Freshen up your JavaScript, a presentation given by Sam Foster and me at the Refresh Austin meeting earlier this month. If you’re in Austin and you’re reading this blog, you probably ought to be a Refresh member.
Category: Links
Saints backup quarterback Adrian McPherson is on the injured list after last week’s exhibition game — in which the Titans’ mascot, T‐Rac, hit him head‐on while driving in a golf cart. I seriously doubt any sportswriter on earth ever thought he’d write that sentence. In other news, Gerald Ford was eaten by wolves.
Rick Reilly: You make the call. Little‐league championship, bottom of the ninth, two outs: do you pitch to the star hitter or walk him so you can face the cancer survivor? One coach chose option B and is being tarred and feathered for it. I’m not saying I’d feel good about it, but if I were in his shoes I’d do the same damn thing. Inherent in sports strategy is the recognition that not all players are of equal skill. Reilly says it’s supposed to be about fun, not strategy, but how can you have the former without the latter?

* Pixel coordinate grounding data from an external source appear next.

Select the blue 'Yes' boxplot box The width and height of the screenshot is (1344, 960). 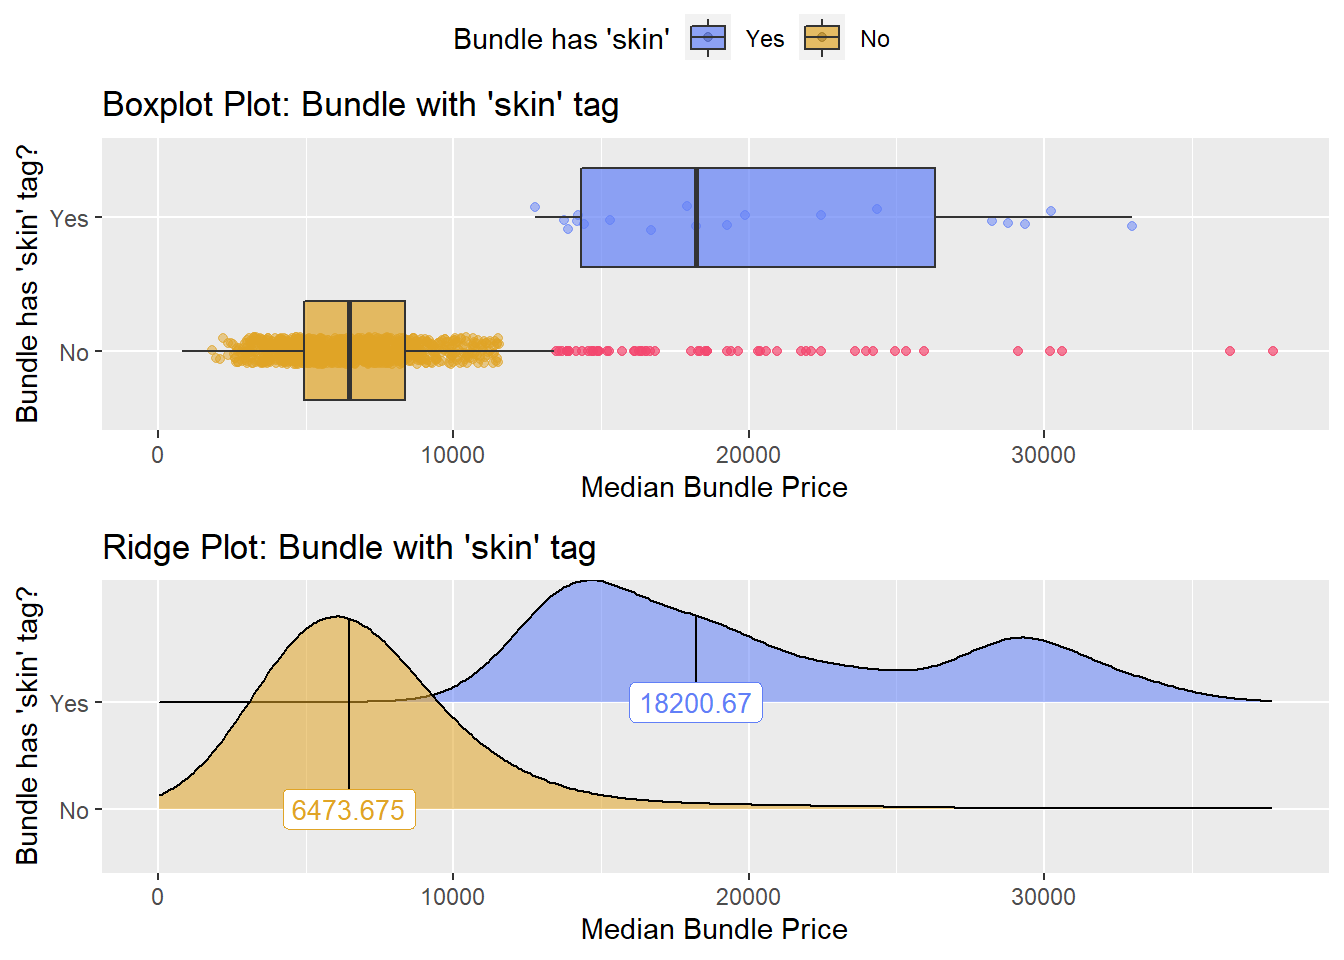click(x=758, y=217)
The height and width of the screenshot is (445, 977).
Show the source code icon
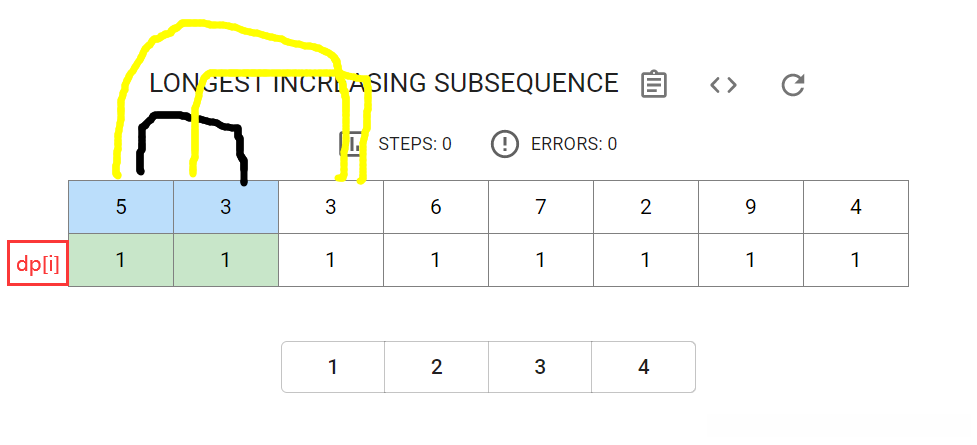point(723,84)
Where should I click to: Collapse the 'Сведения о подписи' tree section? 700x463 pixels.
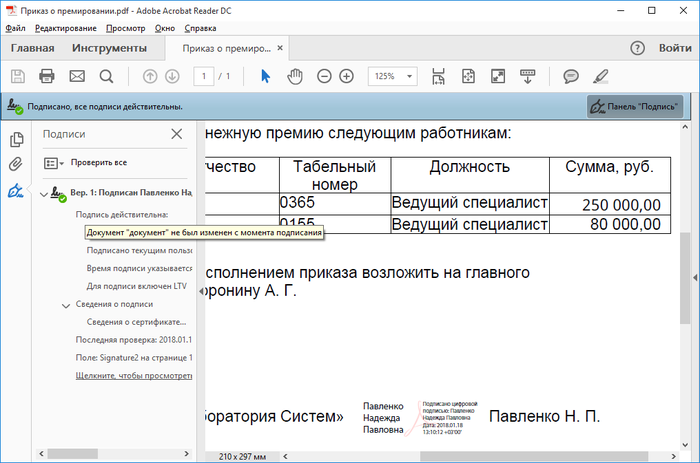[x=66, y=305]

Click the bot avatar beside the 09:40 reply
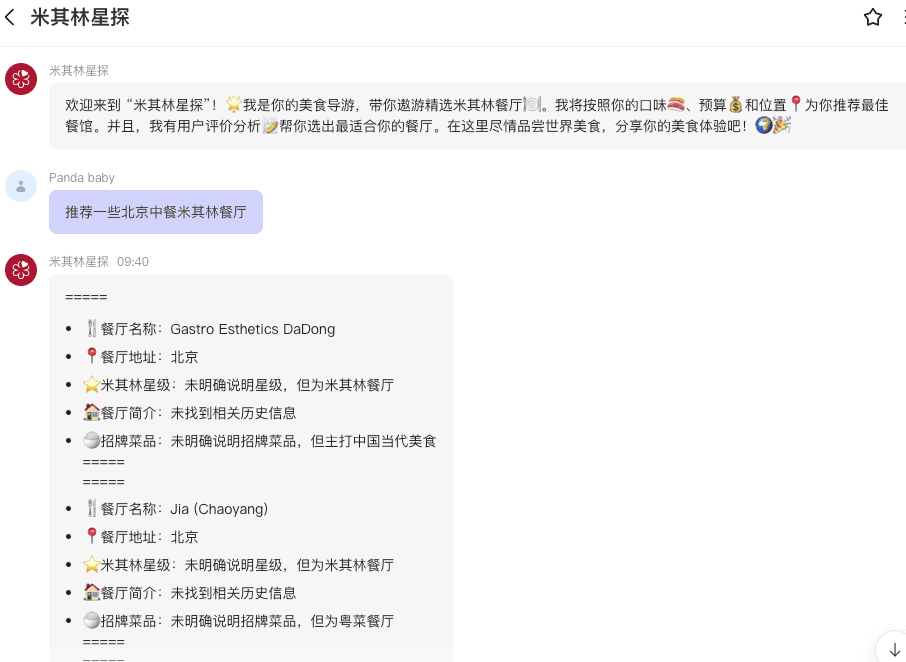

Left‐handed men see better paychecks. There’s no causation here, folks. Left‐handed men who attended college make 17 percent more than their right‐handed colleagues. That’s because the IQ distribution of left‐handed people is flatter than that of right‐handed people — we’re more likely to be creative, yes, but we’re also more likely to have learning disorders. So by chopping off the bottom half of that curve you’d confirm what I could’ve told you already.
Ze Frank on how to combat terrorism. Ze can explain anything to anyone. And he does so with more eloquence than anyone who gets paid to represent me in government. Remind me again — why do we pay them, and what is it that they do?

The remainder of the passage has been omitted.